La famille de Martin Modot est détruite
C’est ainsi que le président de l’association d’autodéfense est présenté comme une vieille canaille libidineuse, comme s’il ne suffisait pas qu’il soit ce qu’il est pour être dénoncé comme néfaste pour la société. Est-on obligé aussi d’en rajouter dans son concubinage avec la police ? N’est-ce pas déjà assez qu’il représente les valeurs de l’extrême-droite, que probablement il se fasse un nom et de l’argent en exploitant la misère des autres, sans qu’on ait besoin de rajouter des tares sur le plan de ses relations sexuelles ou dans sa volonté de commettre les basses besognes. Du reste l’assassinat d’Eddie perd toute crédibilité, parce que c’est une chose de défendre la légitime défense et une autre de commettre un meurtre de sang-froid.
La police cherche à savoir comment l’homme du GDR a été tué
Du point de vue cinématographique l’ensemble est assez mou, mais il y a quelques scènes assez réussies, la tuerie dans la gare de Deauville ou la longue poursuite dans le métro. D’ailleurs Leroy réussi plutôt bien les scènes d’actions, et s’il est moins à l’aise dans les scènes dialoguées plus statiques, il arrive toujours assez bien à se saisir des décors naturels. Mais ces difficultés entraînent aussi un manque de réalisme psychologique des protagonistes auxquels on ne croit jamais vraiment. En effet on ne comprend pas qu’un homme qui souffre et qui veut se venger finalement reste aussi timide et emprunté que Martin Modot.

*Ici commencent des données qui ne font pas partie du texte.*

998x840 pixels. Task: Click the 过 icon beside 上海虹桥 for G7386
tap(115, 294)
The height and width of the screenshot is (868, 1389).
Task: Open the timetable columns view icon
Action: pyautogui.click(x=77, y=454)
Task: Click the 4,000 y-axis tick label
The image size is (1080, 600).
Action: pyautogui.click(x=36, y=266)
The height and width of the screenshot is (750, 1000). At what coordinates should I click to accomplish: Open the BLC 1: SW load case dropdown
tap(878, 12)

Les tueurs d’Eddie doivent être tenus
On a souvent rapproché ce film du style d’Yves Boisset dans les années soixante-dix. Je suppose qu’on y a vu la même volonté militante et démonstrative à travers l’expression de personnages finalement assez convenus. Le commissaire Brousse joué remarquablement bien par Michel Aumont, est calqué sur les nombreux personnages de flics pourris que Michel Bouquet a incarnés. Et si la volonté de faire un cinéma à la fois populaire et édifiant est la même dans les deux cas, le style cinématographique diffère cependant. Celui de Leroy est plus direct, il ne recherche que très rarement des mouvements compliqués de caméra, et il a un sens de l’action violente qui est plus sûr que chez Boisset.

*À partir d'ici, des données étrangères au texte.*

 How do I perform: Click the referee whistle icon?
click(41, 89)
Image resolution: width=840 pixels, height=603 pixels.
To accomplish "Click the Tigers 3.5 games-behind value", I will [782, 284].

Eddie a mis sa sœur en danger
Le film reçut à sa sortie pas mal d’éloges, et connut un succès commercial convenable sans être très important. La distribution est, à posteriori, assez impressionnante. Outre Claude Brasseur qui est la vedette, on retrouve, Véronique Genest, Thierry, Lhermitte, Christophe Lambert, Valérie Kaprisky. Bien entendu, c’était il y a trente ans, et ils n’étaient pas alors des acteurs bien importants. Curieusement tous ces acteurs ne sont pas bons. Claude Brasseur se traîne un peu et ne semble jamais trouver la mesure de son personnage. Véronique Genest est très bien, mais Thierry Lhermitte est très mauvais. Il est vrai que cet acteur a plus de facilités pour jouer les bourgeois que les voyous simplement pour des raisons de physique. C’est un peu comme quand Daniel Auteuil essaie de remplacer Lino Ventura dans le rôle de Gustave Menda.
Le sinistre Miller aime les jeunes filles
Martin voudrait bien que Lucie parle enfin
Au final c’est un film noir décevant qui se disperse à travers un trop grand nombre de personnages et qui se perd dans une intrigue à la fois trop compliquée et trop simplificatrice. Il semble qu’il eut été plus judicieux de se centrer sur le personnage de Martin Modot ou alors de carrément l’oublier. On retiendra cependant que toute la première partie du film tient bien la route et est intéressante par son naturalisme qui nous parle d’une époque aujourd’hui disparue.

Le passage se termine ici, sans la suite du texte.